How Much Power Does an Electric Car Use?
The amount of power an electric vehicle requires depends on several variables, including:
- The size of the pack for your EV build
- How much you drive
- The battery system you incorporate into your solar PV system
For Example, the 2020 BMW i3 requires 30 kWh of its 42 kWh pack to drive 100 miles, while the 2020 Tesla Model 3 Long Range only requires 26 kWh of its 82 kWh pack to go an equal distance. The EPA converts this rating into “miles-per-gallon equivalent” (MPGe) to help consumers determine the most energy-efficient option
How Many Solar Panels Would I Need?
To calculate the number of solar panels. You will need to figure out how much energy your electric vehicle will require per day. Consider the following equation: The average Mid Size Electric Swapped vehicle gets around 3 miles per kilowatt. Say you drive 20 miles per day. You will need around 7kWh stored energy per day to replace what you used that day.

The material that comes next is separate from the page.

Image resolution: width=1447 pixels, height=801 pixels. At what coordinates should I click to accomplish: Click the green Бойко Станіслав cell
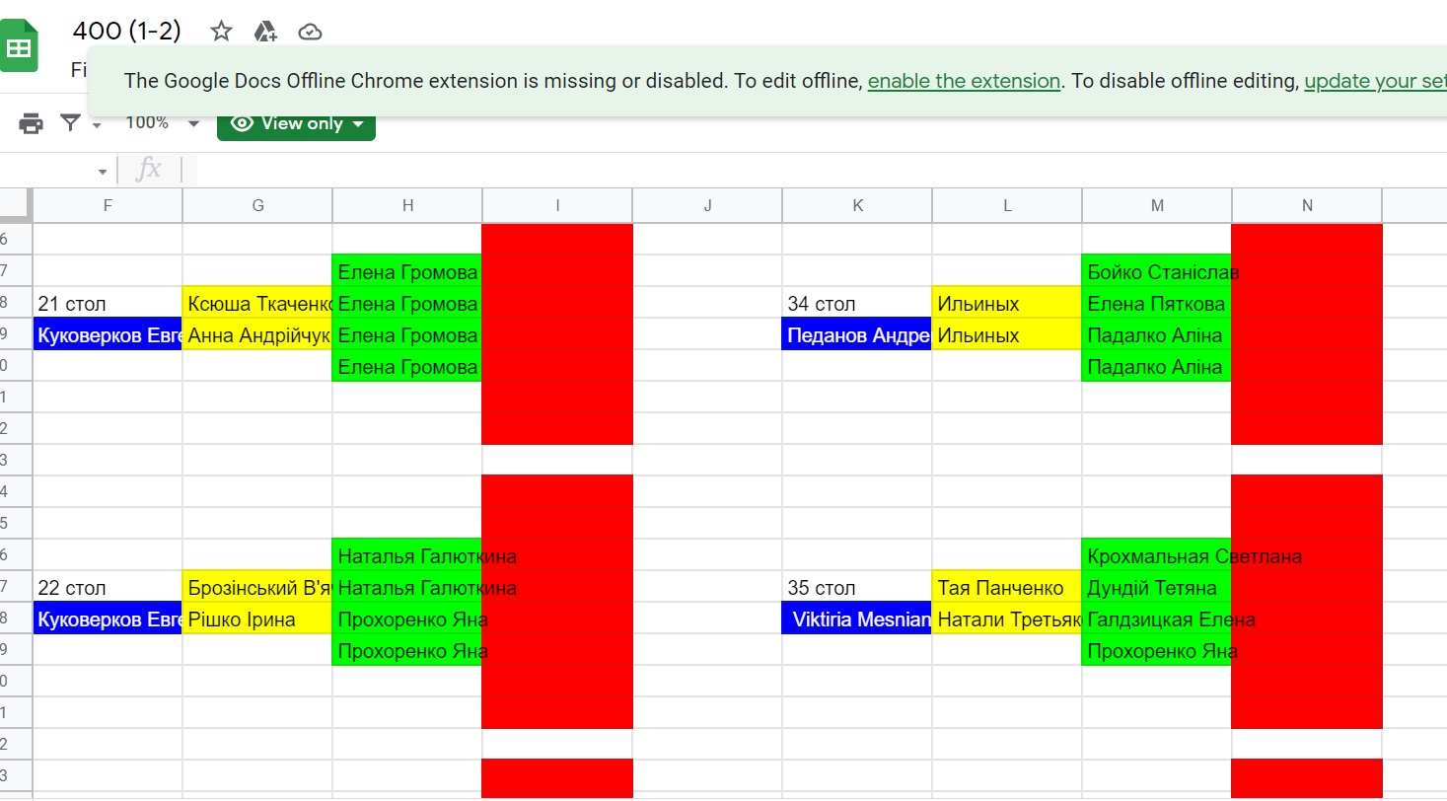(1156, 272)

Assuming you receive around 5 hours of direct sunlight on your solar panels each day. A premium solar panel could produce about 1.5 kWh per day. So, you would need at least four 290-watt panels to give you the power you need to power your EV autonomously, without help from the grid. The more you drive, the more you need!
What Parts Do You Need To Charge An Electric Vehicle?
Remember that the solar panels needed to power your car are added to your home’s energy requirements. So, for homeowners looking to achieve carbon-zero status. You will need to slightly increase your solar PV array size to accommodate an EV’s electricity requirements.
Besides a solar panel, you will need a way to store the energy produced by your panels. This storage is necessary because most families rely on charging their EVs overnight when the sun is not shining. There are many home battery storage options on the market
today. For example, the Tesla Powerwall 2 is one of the best batteries on the market for EVs as it stores up to 13.5 kWh of energy. This capacity should be enough to help you meet your daily mileage requirements.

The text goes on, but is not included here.